> YOUR INSTRUCTIONS: Please reproduce verbatim everything from the line containing "Given: Open portal link in new tab icon" down to the line containing "(x=571, y=65)", both ends included. Leave the pictures out of your answer.
-- START OF STORED DATA --
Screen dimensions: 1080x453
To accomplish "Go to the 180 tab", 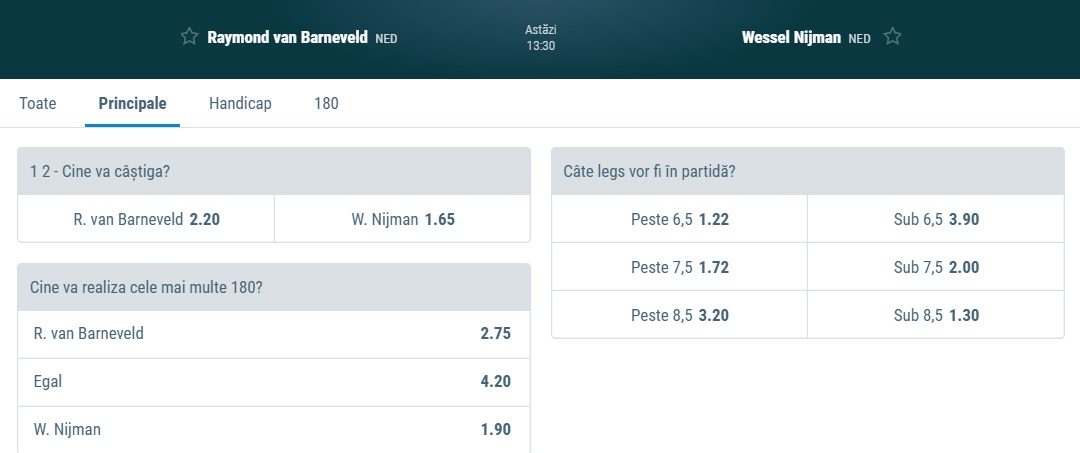I will click(326, 103).
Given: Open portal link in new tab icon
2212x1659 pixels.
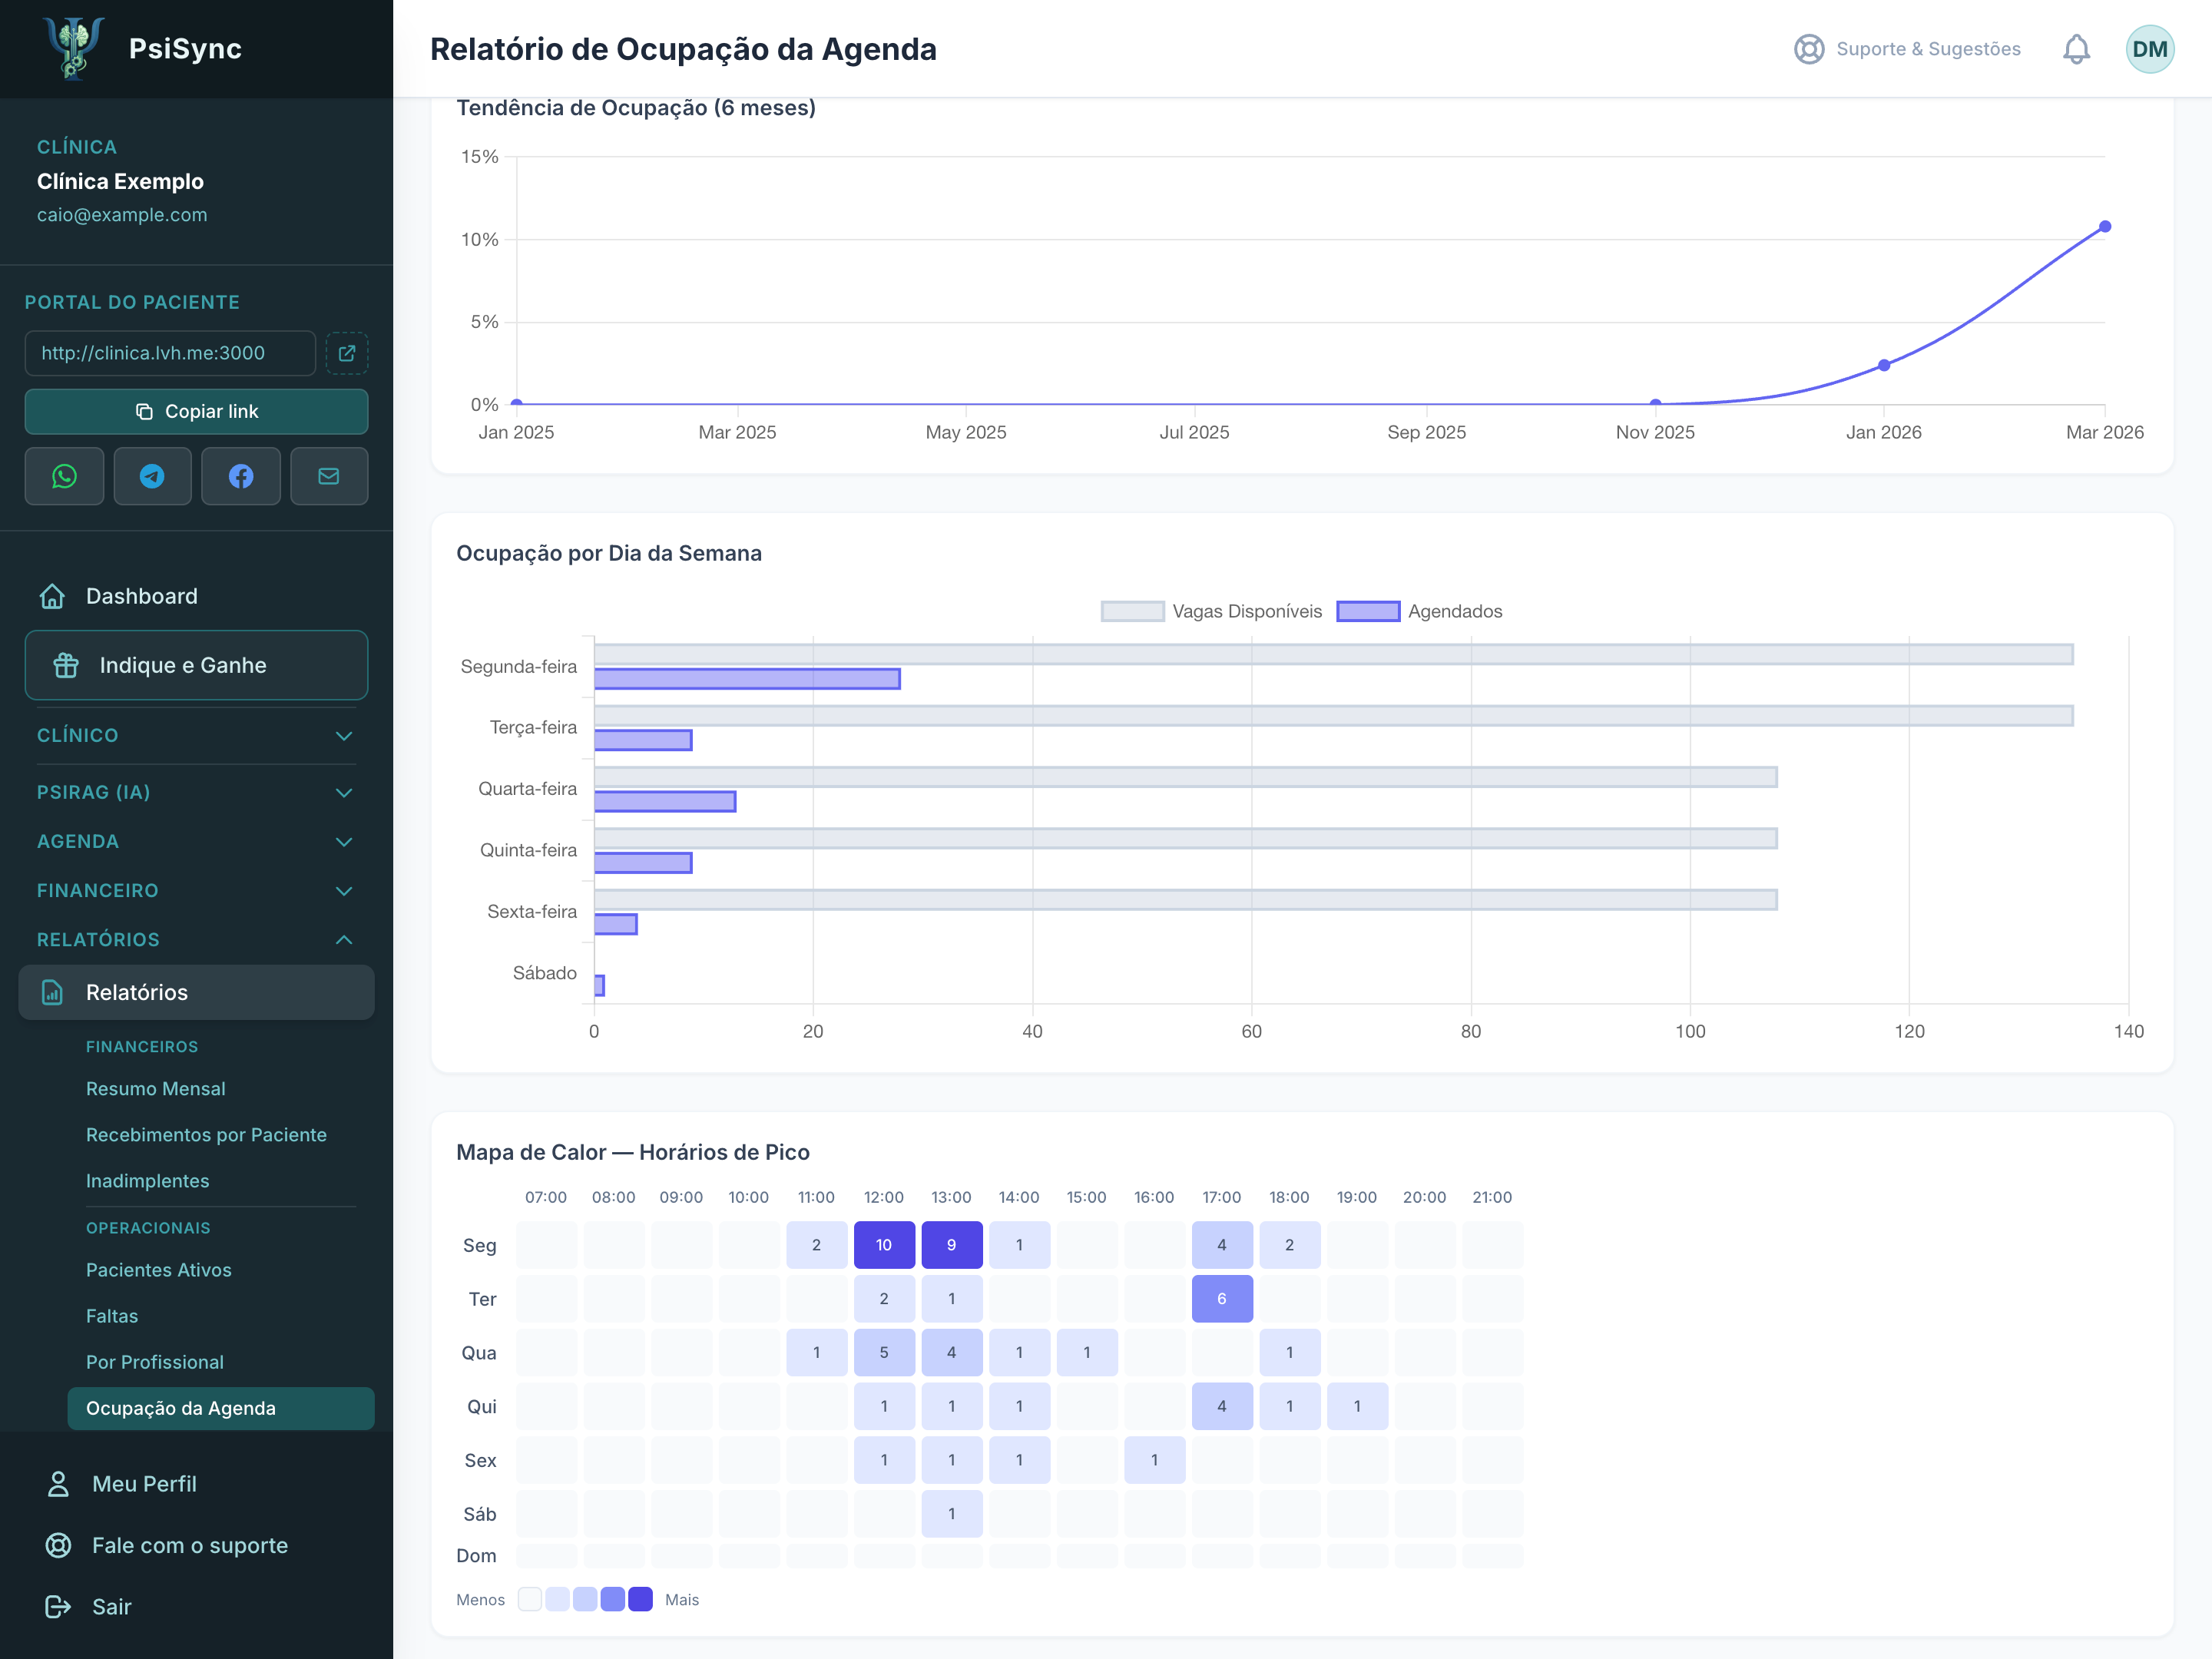Looking at the screenshot, I should (347, 353).
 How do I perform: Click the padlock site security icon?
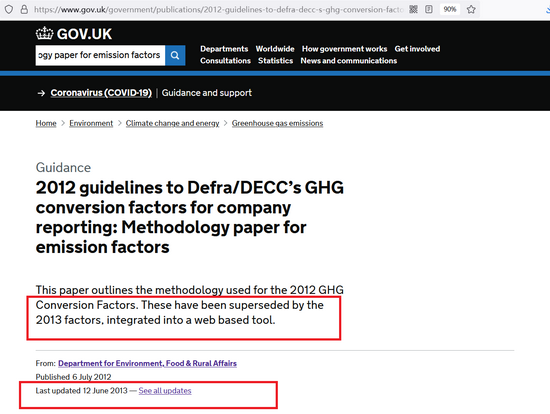24,9

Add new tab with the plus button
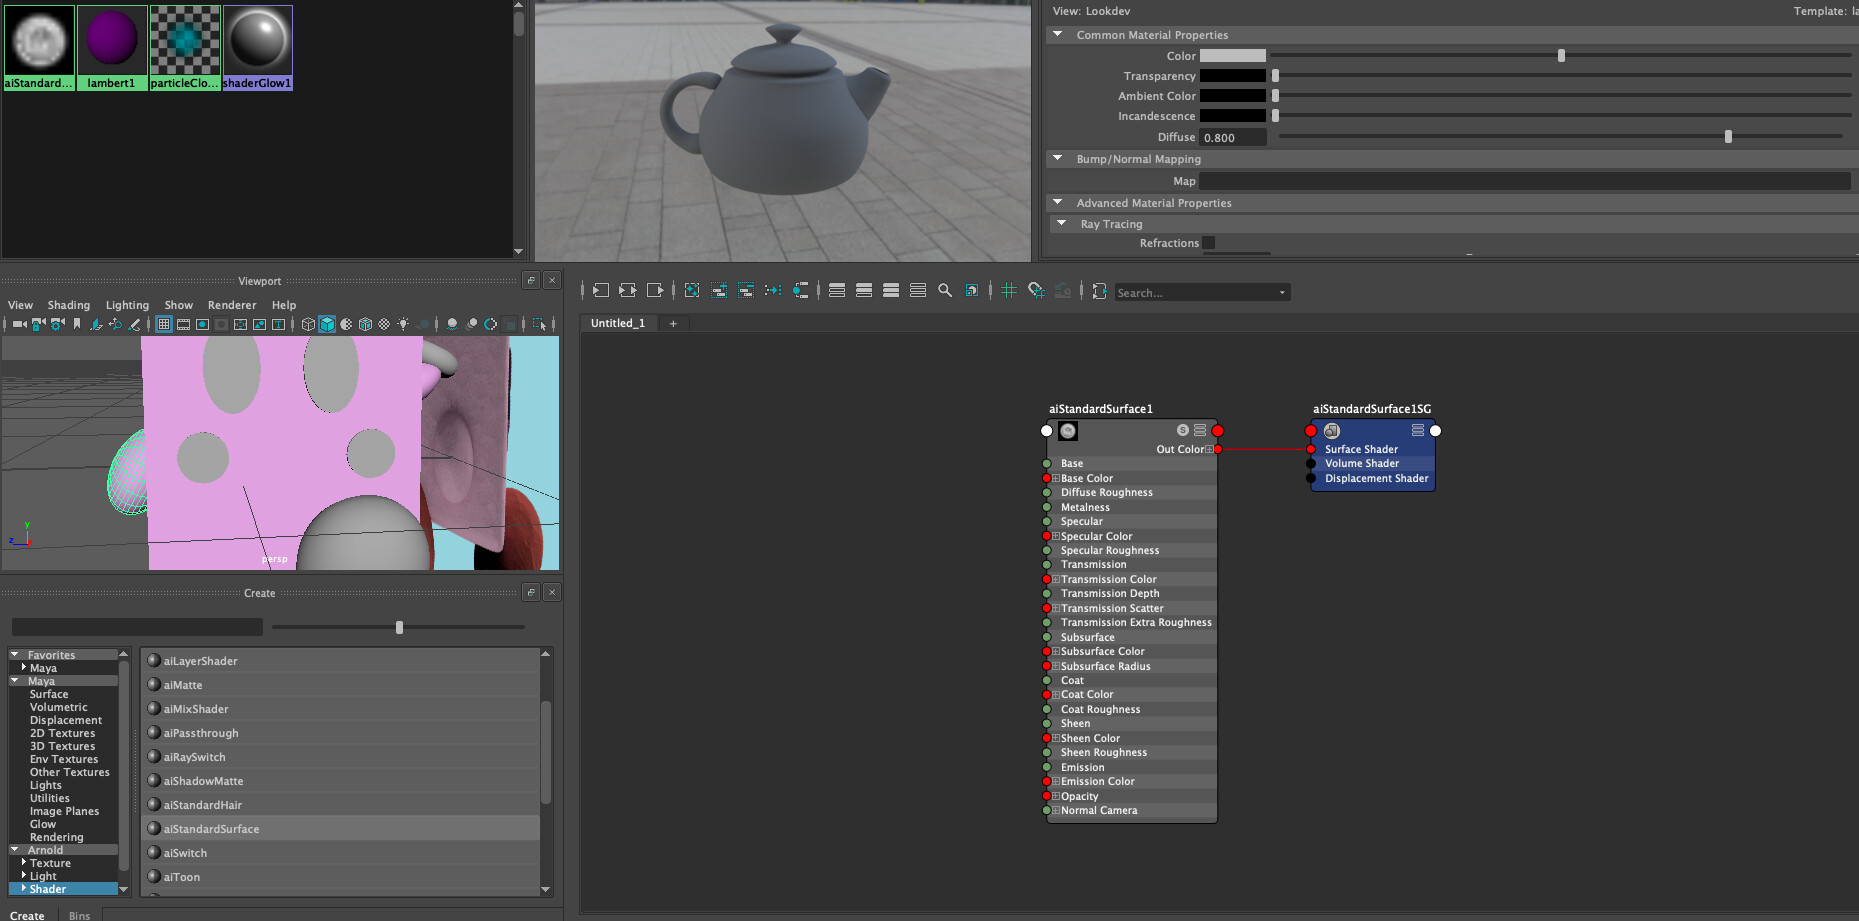point(673,323)
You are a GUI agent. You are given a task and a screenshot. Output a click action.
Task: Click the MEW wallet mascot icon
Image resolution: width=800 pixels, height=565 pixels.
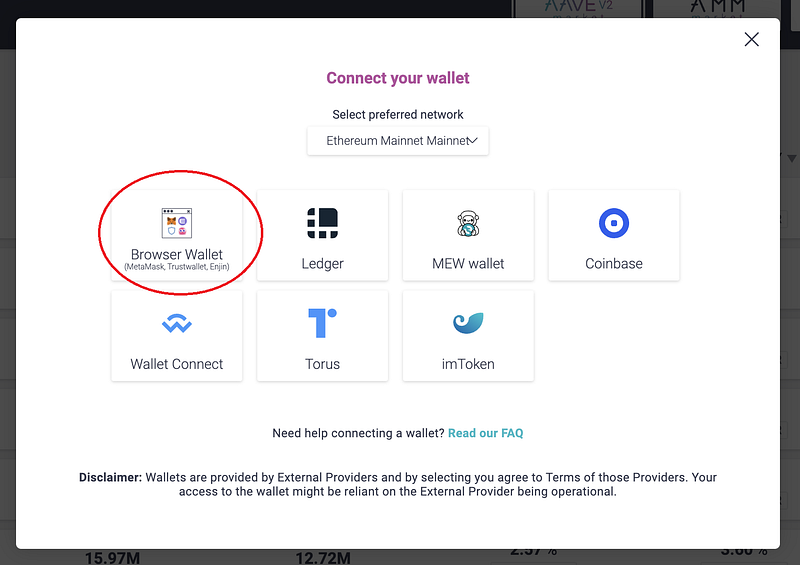click(468, 223)
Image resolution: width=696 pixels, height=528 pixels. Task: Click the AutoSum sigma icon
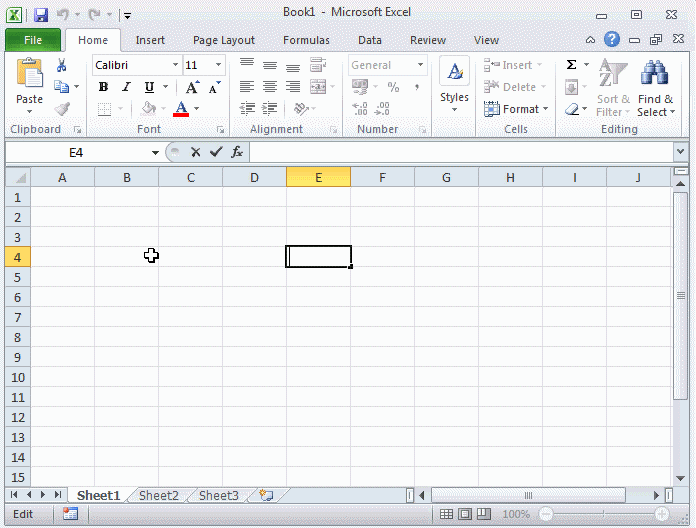(x=571, y=65)
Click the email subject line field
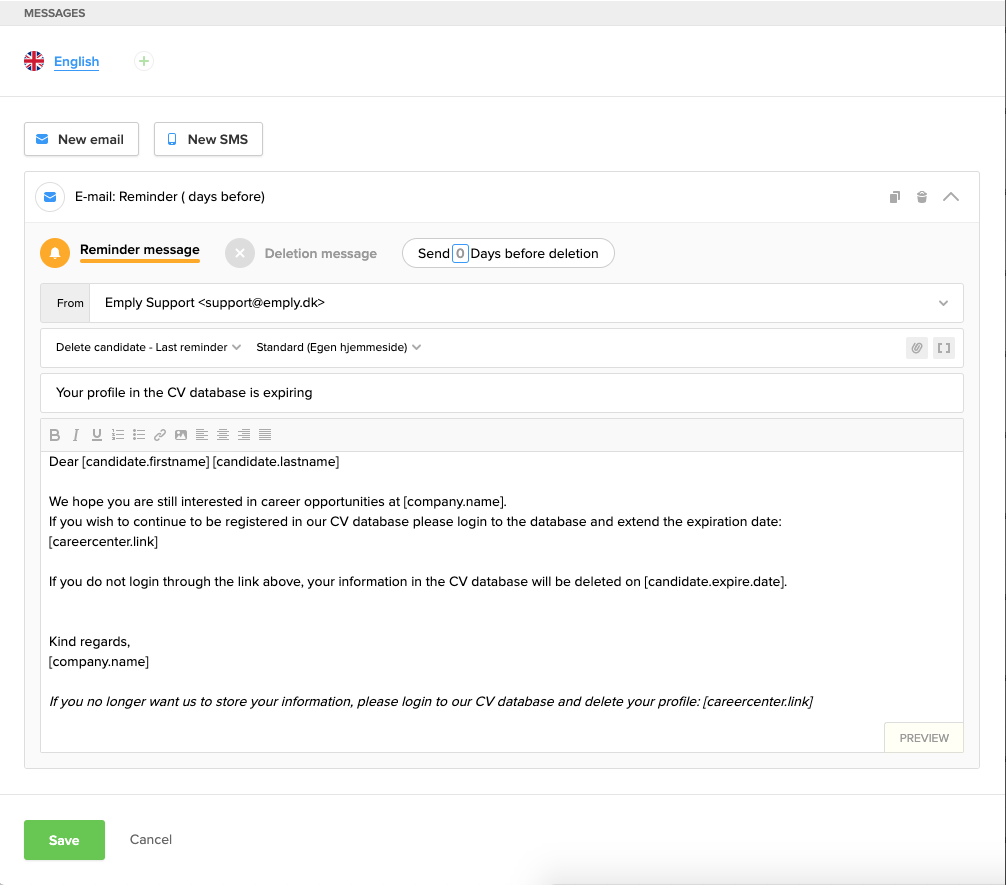Image resolution: width=1006 pixels, height=885 pixels. [502, 393]
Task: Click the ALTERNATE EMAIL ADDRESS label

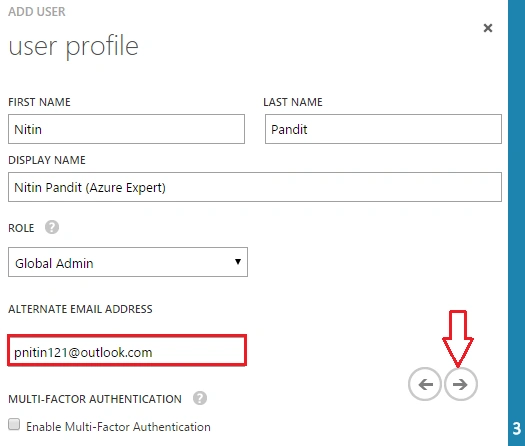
-- END OF STORED DATA --
> CORRECT RESPONSE:
Given: Open portal link in new tab icon
2212x1659 pixels.
Looking at the screenshot, I should (347, 353).
 How do I perform: Click the padlock site security icon?
24,9

Add new tab with the plus button
point(673,323)
You are a GUI agent. You are given a task and a screenshot. Output a click action.
Task: Click the MEW wallet mascot icon
Image resolution: width=800 pixels, height=565 pixels.
click(468, 223)
Image resolution: width=696 pixels, height=528 pixels. Task: Click the AutoSum sigma icon
(x=571, y=65)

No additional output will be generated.